Lay out the lines as a Markdown table with the columns Row and Line, beginning at the line that contains "Screen dimensions: 383x383 Task: Pick" and continuing through the last line. Number each row, skip blank lines, and include no other lines.

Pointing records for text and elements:
● ● ●

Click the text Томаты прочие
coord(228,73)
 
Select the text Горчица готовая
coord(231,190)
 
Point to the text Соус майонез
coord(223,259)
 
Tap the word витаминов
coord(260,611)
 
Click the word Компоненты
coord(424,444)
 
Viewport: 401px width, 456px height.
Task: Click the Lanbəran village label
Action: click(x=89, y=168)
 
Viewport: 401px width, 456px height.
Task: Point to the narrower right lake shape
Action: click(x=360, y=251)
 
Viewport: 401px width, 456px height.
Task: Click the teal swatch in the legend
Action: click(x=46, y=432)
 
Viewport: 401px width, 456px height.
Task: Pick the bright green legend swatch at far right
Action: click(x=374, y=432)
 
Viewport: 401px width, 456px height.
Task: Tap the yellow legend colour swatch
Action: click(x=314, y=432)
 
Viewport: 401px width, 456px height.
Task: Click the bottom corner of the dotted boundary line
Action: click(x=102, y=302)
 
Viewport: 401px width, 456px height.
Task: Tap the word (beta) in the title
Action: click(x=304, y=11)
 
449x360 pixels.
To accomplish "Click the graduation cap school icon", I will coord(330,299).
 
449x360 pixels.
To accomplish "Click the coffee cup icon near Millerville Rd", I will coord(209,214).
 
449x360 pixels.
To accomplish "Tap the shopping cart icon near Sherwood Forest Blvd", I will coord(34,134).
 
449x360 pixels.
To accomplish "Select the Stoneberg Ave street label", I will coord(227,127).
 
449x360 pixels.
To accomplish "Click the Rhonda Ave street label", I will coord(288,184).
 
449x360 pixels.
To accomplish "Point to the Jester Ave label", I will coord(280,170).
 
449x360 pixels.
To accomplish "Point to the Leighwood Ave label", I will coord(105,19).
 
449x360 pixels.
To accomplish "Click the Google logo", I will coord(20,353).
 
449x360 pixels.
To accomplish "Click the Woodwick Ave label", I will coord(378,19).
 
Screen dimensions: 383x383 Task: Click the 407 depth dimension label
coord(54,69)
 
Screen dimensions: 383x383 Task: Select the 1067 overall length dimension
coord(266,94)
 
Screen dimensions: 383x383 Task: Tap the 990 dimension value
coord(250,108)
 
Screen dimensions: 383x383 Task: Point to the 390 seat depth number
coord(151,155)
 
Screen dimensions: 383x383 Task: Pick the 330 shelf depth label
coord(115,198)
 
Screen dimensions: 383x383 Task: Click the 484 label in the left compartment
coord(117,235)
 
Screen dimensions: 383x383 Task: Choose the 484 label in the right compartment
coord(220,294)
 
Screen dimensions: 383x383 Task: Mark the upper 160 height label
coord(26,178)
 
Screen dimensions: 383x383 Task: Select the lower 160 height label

● ● ●

[Final result]
| Row | Line |
|---|---|
| 1 | Screen dimensions: 383x383 Task: Pick the 330 shelf depth label |
| 2 | coord(115,198) |
| 3 | Screen dimensions: 383x383 Task: Click the 484 label in the left compartment |
| 4 | coord(117,235) |
| 5 | Screen dimensions: 383x383 Task: Choose the 484 label in the right compartment |
| 6 | coord(220,294) |
| 7 | Screen dimensions: 383x383 Task: Mark the upper 160 height label |
| 8 | coord(26,178) |
| 9 | Screen dimensions: 383x383 Task: Select the lower 160 height label |